Porcelain laminate veneers are a way to improve the appearance of your teeth and your smile. They usually require very little tooth reduction, because they are thin facings bonded only to the front of your teeth. In many cases, slightly-crooked teeth can even be cosmetically straightened with veneers, saving the time and expense of orthodontic treatment. Next to tooth whitening, there is no easier or more effective way than veneers to create a more appealing smile.
Do not scrub or clean the tooth. Put the tooth in milk or, if available, in a dilute solution of salt water. Then, see your dentist within the hour. The dentist may be able to reimplant the tooth back in its socket.
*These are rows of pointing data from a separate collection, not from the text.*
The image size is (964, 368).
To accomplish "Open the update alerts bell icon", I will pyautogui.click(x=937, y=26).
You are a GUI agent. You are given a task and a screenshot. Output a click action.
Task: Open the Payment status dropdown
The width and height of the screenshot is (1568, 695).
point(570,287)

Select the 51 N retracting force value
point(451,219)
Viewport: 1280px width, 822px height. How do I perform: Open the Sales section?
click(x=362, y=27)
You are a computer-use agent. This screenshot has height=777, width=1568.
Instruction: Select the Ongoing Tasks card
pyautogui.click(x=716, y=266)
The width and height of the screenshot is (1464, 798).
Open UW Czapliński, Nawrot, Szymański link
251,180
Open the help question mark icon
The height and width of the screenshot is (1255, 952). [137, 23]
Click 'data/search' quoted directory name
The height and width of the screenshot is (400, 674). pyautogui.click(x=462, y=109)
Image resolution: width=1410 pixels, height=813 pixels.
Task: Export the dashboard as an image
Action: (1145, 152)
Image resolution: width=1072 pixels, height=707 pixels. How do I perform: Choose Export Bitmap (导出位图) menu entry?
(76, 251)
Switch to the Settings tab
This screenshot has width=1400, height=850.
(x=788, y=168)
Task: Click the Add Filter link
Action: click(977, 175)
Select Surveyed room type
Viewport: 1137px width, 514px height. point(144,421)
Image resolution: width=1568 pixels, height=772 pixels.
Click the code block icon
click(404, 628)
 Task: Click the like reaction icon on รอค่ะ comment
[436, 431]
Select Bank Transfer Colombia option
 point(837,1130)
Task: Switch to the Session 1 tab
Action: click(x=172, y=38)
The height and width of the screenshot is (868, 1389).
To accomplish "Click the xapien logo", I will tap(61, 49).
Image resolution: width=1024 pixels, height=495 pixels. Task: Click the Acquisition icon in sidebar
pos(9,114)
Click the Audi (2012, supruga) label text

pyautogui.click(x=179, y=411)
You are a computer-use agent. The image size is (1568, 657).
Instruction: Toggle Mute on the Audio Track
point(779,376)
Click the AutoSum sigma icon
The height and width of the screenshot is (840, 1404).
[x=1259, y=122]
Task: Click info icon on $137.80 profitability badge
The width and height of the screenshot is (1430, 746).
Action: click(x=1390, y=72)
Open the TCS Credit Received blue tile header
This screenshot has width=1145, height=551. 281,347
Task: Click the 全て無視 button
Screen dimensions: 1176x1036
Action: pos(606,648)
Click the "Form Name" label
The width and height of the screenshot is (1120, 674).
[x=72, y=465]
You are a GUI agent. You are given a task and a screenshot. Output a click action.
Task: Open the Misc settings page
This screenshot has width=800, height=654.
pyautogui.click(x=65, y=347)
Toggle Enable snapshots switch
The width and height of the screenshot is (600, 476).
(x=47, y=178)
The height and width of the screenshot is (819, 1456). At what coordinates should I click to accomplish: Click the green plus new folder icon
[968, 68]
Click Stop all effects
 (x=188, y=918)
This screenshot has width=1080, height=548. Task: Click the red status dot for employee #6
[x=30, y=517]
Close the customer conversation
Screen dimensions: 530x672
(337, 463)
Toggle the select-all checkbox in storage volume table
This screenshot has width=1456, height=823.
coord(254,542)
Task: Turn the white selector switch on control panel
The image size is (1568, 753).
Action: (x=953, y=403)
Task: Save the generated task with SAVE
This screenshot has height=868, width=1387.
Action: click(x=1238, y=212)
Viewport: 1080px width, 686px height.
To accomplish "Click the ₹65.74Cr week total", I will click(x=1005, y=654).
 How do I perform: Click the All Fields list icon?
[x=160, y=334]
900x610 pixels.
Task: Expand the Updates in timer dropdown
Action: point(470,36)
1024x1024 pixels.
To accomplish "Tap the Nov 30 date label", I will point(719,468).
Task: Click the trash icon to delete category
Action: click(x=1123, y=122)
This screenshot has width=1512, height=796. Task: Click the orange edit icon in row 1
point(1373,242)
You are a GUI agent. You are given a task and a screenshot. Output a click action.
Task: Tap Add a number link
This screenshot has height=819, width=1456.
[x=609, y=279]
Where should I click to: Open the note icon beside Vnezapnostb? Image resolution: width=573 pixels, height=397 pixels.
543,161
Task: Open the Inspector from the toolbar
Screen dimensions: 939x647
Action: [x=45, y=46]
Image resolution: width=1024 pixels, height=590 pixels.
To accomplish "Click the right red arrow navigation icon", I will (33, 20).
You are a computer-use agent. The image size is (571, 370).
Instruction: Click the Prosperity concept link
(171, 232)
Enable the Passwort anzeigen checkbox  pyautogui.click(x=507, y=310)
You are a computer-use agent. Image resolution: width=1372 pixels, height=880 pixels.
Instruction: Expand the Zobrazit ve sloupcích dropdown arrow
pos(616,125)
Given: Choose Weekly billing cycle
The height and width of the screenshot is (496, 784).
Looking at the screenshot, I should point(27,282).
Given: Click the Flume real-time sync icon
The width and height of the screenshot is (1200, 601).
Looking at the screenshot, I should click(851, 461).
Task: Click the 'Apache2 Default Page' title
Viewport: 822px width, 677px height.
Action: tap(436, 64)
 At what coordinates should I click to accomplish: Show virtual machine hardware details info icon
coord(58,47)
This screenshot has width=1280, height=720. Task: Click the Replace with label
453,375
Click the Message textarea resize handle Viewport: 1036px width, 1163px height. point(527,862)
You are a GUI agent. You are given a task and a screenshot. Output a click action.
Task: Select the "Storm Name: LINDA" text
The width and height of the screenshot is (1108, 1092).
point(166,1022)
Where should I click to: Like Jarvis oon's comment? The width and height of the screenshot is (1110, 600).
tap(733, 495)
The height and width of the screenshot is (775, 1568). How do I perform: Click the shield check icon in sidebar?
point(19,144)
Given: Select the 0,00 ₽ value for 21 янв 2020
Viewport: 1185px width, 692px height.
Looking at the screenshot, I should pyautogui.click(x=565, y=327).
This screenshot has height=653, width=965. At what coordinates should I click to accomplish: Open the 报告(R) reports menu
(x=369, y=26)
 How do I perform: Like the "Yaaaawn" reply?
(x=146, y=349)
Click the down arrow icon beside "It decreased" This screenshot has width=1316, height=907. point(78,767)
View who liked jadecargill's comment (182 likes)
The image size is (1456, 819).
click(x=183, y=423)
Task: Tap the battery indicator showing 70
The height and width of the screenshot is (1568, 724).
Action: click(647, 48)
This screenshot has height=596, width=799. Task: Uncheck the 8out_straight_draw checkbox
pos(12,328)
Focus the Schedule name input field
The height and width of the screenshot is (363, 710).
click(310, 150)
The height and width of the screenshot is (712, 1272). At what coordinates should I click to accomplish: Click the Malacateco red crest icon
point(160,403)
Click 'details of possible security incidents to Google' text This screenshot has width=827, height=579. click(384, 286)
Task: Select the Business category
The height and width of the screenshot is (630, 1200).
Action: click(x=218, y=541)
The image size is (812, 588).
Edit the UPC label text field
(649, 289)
Each year, over five million teeth are knocked out in physical sports, and dental injuries are the most common type of orofacial injury in sport activities. To play hard — and still play safe — it’s wise to wear a custom-fitted mouthguard when your teeth are at risk. The lifetime dental rehabilitation costs for sport injuries can be several thousand dollars per tooth: as much as 20 times more than the cost of a custom laminated, professional grade, fitted mouthguard.
A dental implant is a device that substitutes for the root portion of lost natural teeth. Dental implants are generally placed in the jawbone to provide a stable foundation for replacement teeth that look, feel, and work just like your natural teeth.